Excerpted records

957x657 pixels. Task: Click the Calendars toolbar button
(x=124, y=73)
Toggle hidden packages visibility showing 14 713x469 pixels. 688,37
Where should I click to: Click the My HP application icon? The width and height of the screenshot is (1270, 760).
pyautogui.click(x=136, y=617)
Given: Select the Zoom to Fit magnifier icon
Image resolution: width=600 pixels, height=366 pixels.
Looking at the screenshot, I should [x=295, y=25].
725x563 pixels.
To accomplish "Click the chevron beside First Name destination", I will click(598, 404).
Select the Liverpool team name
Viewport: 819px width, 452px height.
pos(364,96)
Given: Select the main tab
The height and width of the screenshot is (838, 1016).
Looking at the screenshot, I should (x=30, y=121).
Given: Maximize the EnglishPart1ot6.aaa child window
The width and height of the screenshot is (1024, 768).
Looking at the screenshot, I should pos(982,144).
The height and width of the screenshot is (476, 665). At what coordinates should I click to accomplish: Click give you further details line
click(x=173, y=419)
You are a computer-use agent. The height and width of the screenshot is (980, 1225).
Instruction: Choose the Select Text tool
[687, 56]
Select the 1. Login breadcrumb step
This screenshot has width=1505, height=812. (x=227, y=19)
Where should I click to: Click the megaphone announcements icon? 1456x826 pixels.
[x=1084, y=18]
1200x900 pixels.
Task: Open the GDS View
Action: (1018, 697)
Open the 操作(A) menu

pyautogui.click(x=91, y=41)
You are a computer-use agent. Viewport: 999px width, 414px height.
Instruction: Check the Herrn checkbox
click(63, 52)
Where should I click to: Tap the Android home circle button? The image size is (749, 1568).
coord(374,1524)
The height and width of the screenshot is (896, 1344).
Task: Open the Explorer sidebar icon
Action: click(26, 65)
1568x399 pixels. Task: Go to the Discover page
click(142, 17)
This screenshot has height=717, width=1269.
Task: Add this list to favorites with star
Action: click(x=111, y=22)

Request
Recast every line of the entries above as a numbered list, leaving out blank lines.

Finished exercise
1. 957x657 pixels. Task: Click the Calendars toolbar button
2. (x=124, y=73)
3. Toggle hidden packages visibility showing 14 713x469 pixels. 688,37
4. Where should I click to: Click the My HP application icon? The width and height of the screenshot is (1270, 760).
5. pyautogui.click(x=136, y=617)
6. Given: Select the Zoom to Fit magnifier icon
7. Image resolution: width=600 pixels, height=366 pixels.
8. Looking at the screenshot, I should [x=295, y=25].
9. 725x563 pixels.
10. To accomplish "Click the chevron beside First Name destination", I will click(598, 404).
11. Select the Liverpool team name
12. Viewport: 819px width, 452px height.
13. pos(364,96)
14. Given: Select the main tab
15. The height and width of the screenshot is (838, 1016).
16. Looking at the screenshot, I should (x=30, y=121).
17. Given: Maximize the EnglishPart1ot6.aaa child window
18. The width and height of the screenshot is (1024, 768).
19. Looking at the screenshot, I should pos(982,144).
20. The height and width of the screenshot is (476, 665). At what coordinates should I click to accomplish: Click give you further details line
21. click(x=173, y=419)
22. You are a computer-use agent. The height and width of the screenshot is (980, 1225).
23. Instruction: Choose the Select Text tool
24. [687, 56]
25. Select the 1. Login breadcrumb step
26. This screenshot has width=1505, height=812. (x=227, y=19)
27. Where should I click to: Click the megaphone announcements icon? 1456x826 pixels.
28. [x=1084, y=18]
29. 1200x900 pixels.
30. Task: Open the GDS View
31. Action: (1018, 697)
32. Open the 操作(A) menu
33. pyautogui.click(x=91, y=41)
34. You are a computer-use agent. Viewport: 999px width, 414px height.
35. Instruction: Check the Herrn checkbox
36. click(63, 52)
37. Where should I click to: Tap the Android home circle button? The image size is (749, 1568).
38. coord(374,1524)
39. The height and width of the screenshot is (896, 1344).
40. Task: Open the Explorer sidebar icon
41. Action: click(26, 65)
42. 1568x399 pixels. Task: Go to the Discover page
43. click(142, 17)
44. This screenshot has height=717, width=1269.
45. Task: Add this list to favorites with star
46. Action: click(x=111, y=22)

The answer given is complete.